L’occupation médiévale est attestée par la présence d’un prieuré bénédictin dès le XIème siècle à St Laurent (peu de traces).
De la chapelle St Jean de la Trappe dépendante de la Commanderie de Puy Martin ne restent que des ruines informes .
Au Moyen-Âge, une véritable forteresse y fut construite avec un petit bourg et une église. De la seule entrée, restent deux grands piliers en pierre rognés par le temps.
Pendant la guerre de 100 ans, le château occupé par les Anglais, fut détruit au cours du siège que livra Du Guesclin aux occupants, en 1373.
A noter : les villages des Castilliaires et de St Laurent, auparavant de la commune de Brantôme, en ont été « distraits » en 1857 et rattachés à Condat sous le règne de l’Empereur Napoléon III pour cause d’inondations.
La falaise qui vient d’être consolidée met en valeur l’avancée de la tour qui devait être un point d’observation et de défense (des boulets de catapultes ont été retrouvés)

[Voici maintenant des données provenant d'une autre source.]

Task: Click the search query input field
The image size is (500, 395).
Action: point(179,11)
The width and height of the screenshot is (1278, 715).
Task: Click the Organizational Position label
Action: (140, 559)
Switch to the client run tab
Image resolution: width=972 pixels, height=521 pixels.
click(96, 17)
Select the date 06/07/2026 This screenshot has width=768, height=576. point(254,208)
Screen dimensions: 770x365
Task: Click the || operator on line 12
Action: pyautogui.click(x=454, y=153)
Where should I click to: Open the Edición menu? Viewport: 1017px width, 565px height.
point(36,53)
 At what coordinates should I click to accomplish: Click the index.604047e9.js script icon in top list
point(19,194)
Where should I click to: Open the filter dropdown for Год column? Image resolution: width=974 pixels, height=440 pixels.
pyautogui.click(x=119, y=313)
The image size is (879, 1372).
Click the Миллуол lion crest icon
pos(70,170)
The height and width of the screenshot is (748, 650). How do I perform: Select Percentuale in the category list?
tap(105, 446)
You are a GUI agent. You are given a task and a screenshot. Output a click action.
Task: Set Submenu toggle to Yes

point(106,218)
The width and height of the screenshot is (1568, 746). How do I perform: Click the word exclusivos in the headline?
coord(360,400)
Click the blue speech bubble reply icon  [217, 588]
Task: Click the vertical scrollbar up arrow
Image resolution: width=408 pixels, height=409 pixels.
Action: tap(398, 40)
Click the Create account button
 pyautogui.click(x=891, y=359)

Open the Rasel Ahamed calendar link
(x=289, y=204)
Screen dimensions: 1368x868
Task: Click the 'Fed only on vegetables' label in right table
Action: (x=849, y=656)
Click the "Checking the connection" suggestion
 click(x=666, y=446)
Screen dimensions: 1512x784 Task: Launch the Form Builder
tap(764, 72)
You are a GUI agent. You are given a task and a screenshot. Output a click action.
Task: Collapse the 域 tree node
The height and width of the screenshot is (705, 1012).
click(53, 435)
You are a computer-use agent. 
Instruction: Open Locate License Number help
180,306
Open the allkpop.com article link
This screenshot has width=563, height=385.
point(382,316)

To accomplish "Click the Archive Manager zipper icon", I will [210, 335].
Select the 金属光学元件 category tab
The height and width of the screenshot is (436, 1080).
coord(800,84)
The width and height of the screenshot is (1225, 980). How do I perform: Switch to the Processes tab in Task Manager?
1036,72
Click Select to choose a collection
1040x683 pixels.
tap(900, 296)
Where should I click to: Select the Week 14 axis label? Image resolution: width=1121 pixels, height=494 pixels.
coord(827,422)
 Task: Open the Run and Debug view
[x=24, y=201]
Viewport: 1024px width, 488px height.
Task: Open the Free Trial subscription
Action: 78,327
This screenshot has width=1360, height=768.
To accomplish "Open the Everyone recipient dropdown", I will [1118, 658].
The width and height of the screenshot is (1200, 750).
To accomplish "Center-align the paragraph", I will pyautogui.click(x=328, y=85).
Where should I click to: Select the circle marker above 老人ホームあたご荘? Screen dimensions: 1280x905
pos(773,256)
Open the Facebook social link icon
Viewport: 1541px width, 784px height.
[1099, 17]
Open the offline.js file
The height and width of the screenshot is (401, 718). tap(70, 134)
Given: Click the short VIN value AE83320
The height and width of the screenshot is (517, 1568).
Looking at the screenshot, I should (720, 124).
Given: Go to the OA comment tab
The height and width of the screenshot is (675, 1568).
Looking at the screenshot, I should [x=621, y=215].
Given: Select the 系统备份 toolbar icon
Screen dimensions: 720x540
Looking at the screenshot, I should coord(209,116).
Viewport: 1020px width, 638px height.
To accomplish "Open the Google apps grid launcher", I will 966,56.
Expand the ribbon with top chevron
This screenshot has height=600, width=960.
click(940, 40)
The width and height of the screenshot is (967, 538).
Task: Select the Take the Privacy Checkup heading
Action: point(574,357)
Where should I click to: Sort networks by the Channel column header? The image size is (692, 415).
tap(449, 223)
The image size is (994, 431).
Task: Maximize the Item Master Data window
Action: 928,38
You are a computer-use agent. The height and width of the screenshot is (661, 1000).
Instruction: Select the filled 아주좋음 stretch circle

L’église St Etienne, église romane, date de la fin du XIIème : Modifiée au cours des siècles, inscrite à l’inventaire supplémentaire des monuments historiques en 1848, elle vient d’être en grande partie restaurée.
Aujourd’hui, l’exode rural stoppé, grâce à la présence de l’usine et des services inhérents à la Communauté de communes, de nombreuses constructions voient ainsi le jour.
L’usine « Martine-Spécialités » , créée en 1984, fabriquant des pâtisseries industrielles surgelées, haut de gamme, emploie 300 salariés.